Author: Dr. Ritu Hari
PGT-M: A RAY OF HOPE FOR COUPLES WITH GENETIC DISEASES
CASE REPORT:
Couple XY, (35 year old female, 38 year old male, MF- 6 years), both heterozygous for XP , came for genetic evaluation. They had a history of consanguineous marriage. Patient P1L1A1 , first pregnancy was spontaneously conceived, outcome was a male baby with FTVD ,I year after birth , baby developed skin pigmentation & photophobia. Now the baby is 5 year old. Second pregnancy was also spontaneously conceived in 2017, it was a twin pregnancy with DCDA twins, prenatal testing was done at Amrita institute, Cochin, & both fetuses were found homozygous for XPC gene, most common gene for XP, Hence MTP was done at 5 months. Couple was also evaluated at the same time, both were detected to be heterozygous variants for XP. Couple came to craft hospital for an opinion. After a thorough discussion with geneticist , plan for ICSI +PGT-M+Frozen ET was made. Pre PGD work up was done. Targeted variant analysis of selected XPC gene was done by PCR using customized primers & by bidirectional Sanger sequencing. Patient herself was a case of Diminished Ovarian Reserve (DOR) hence plan for oocyte accumulation done. COS outcomes (diag).First ICSI was done in June 2019, through which 10 embryos were formed , which included 4 Day 3, 5 Day 5 & 1Day 6 embryo. The embryos were subjected to PGT-M in view of couple history of XP. Out of 10 embryos , 2 came out to be normal, 5 affected, 2 were carriers & 1 undiagnosed.

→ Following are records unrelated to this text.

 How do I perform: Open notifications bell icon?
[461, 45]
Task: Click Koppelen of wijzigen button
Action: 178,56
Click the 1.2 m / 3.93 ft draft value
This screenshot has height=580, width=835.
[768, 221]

FET was done on 15 July 2020, 2 D5 embryos (1*2BA,1*2BC), one normal & other carrier was transferred as the couple insisted. Viability scan was done which showed a single alive I/U fetus of 6 weeks 4 days. At 13 weeks NT was done which was low risk, Pt was given option of Amniocentesis but couple refused, hence NIPT was done which was low risk. The couple delivered a healthy baby free from xeroderma pigmentosa mutation.